= SELECTION =
— Begin —

My project is relatively simple so we can do something like this:

FROM rust:1.64 as builder

RUN apt-get update 
RUN apt-get -y install binutils-arm-linux-gnueabihf

RUN rustup install nightly && rustup default nightly
RUN rustup target add armv7-unknown-linux-musleabihf

# Let's setup the workspace
WORKDIR /build

RUN cargo new backend && \
    cargo new utils

COPY ./Cargo.toml ./Cargo.toml
COPY .cargo ./.cargo # << this is funny

COPY ./backend/Cargo.toml ./backend/Cargo.toml
COPY ./utils/Cargo.toml ./utils/Cargo.toml

# Download and build the dependencies
RUN cargo build --release --target armv7-unknown-linux-musleabihf

# Bring the code and build again
COPY ./backend/ ./backend/
COPY ./utils/ ./utils/

WORKDIR /build/backend

RUN cargo build --release --target armv7-unknown-linux-musleabihf

There's an interesting detail in the .dockerfile above, that little COPY .cargo ./.cargo it was the first time I saw one. That's a .cargo folder at the root of my workspace that contains a single config file. Mine looks like this:

[build]

[target.armv7-unknown-linux-musleabihf]
linker = "arm-linux-gnueabihf-ld"

In any case, if everything goes all righty, you should have a very reasonably sized musl libc binary.

— End —

Reproduce the Rust cross-compiling walkthrough above in full, character for character.

= SUPPLIED MATERIAL =
— Begin —

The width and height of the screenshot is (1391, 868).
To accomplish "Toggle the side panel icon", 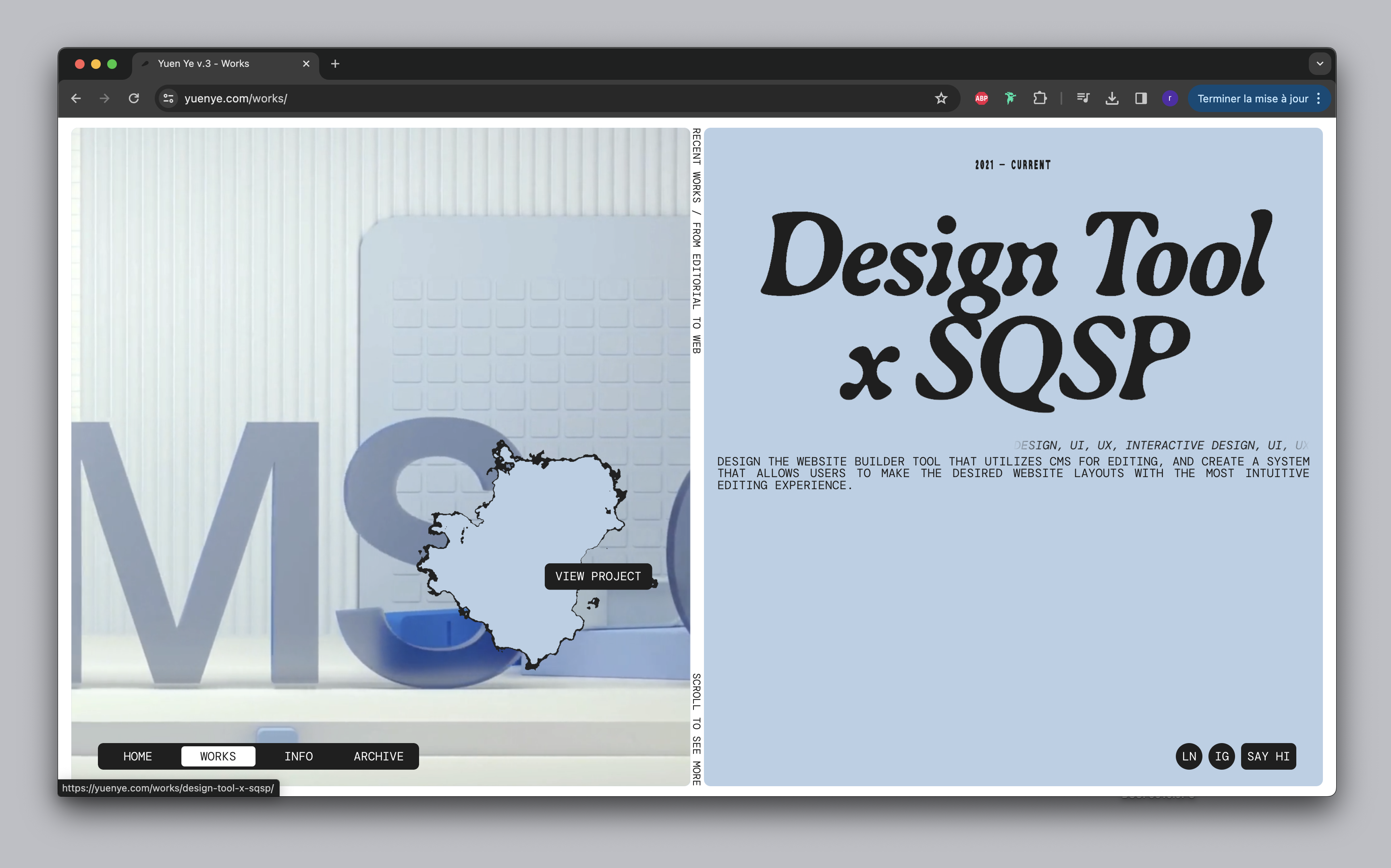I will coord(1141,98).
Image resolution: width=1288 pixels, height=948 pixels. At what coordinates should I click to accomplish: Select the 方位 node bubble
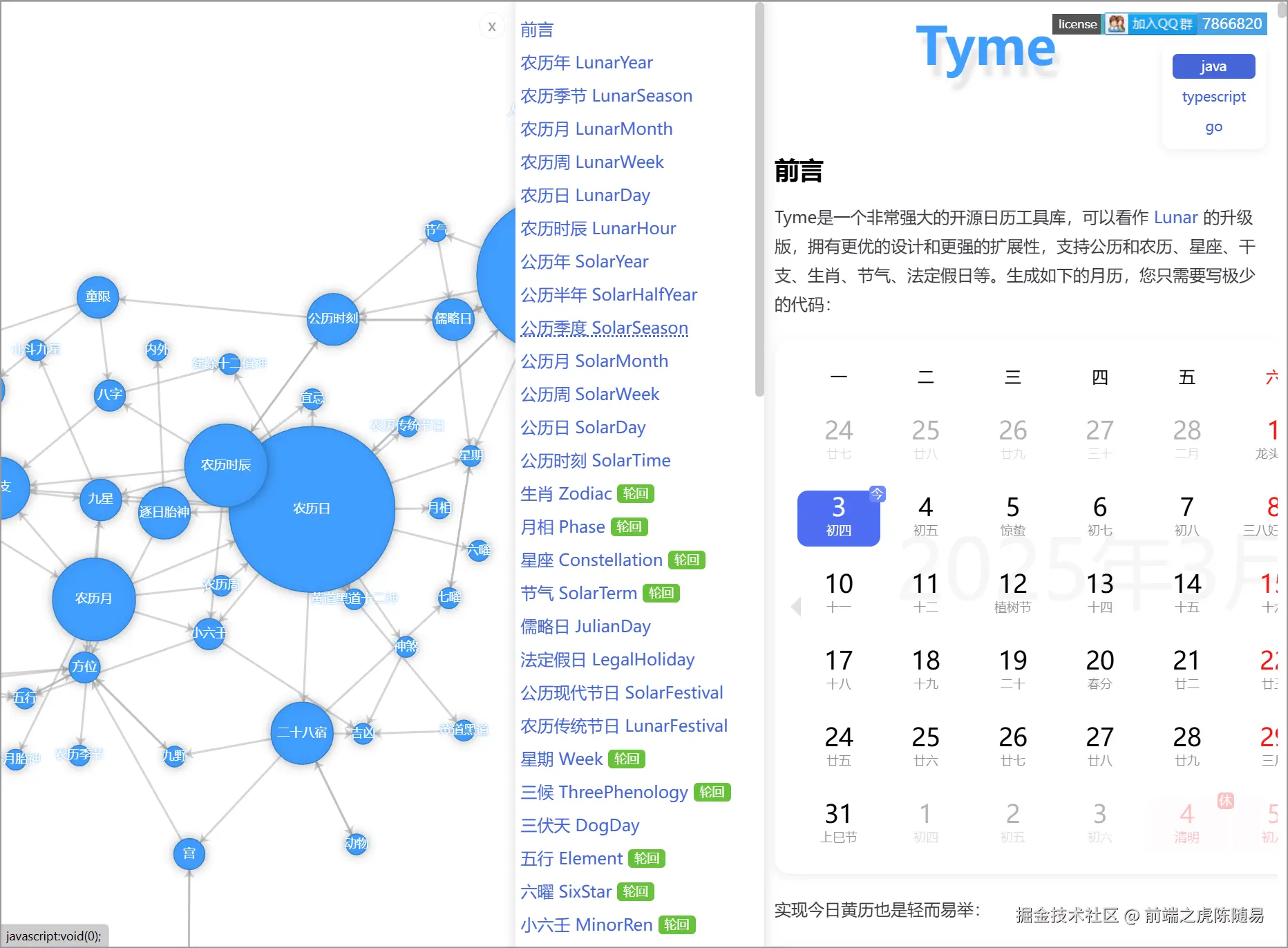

— End —

= RESPONSE TO THE TASK =
My project is relatively simple so we can do something like this:

FROM rust:1.64 as builder

RUN apt-get update 
RUN apt-get -y install binutils-arm-linux-gnueabihf

RUN rustup install nightly && rustup default nightly
RUN rustup target add armv7-unknown-linux-musleabihf

# Let's setup the workspace
WORKDIR /build

RUN cargo new backend && \
    cargo new utils

COPY ./Cargo.toml ./Cargo.toml
COPY .cargo ./.cargo # << this is funny

COPY ./backend/Cargo.toml ./backend/Cargo.toml
COPY ./utils/Cargo.toml ./utils/Cargo.toml

# Download and build the dependencies
RUN cargo build --release --target armv7-unknown-linux-musleabihf

# Bring the code and build again
COPY ./backend/ ./backend/
COPY ./utils/ ./utils/

WORKDIR /build/backend

RUN cargo build --release --target armv7-unknown-linux-musleabihf

There's an interesting detail in the .dockerfile above, that little COPY .cargo ./.cargo it was the first time I saw one. That's a .cargo folder at the root of my workspace that contains a single config file. Mine looks like this:

[build]

[target.armv7-unknown-linux-musleabihf]
linker = "arm-linux-gnueabihf-ld"

In any case, if everything goes all righty, you should have a very reasonably sized musl libc binary.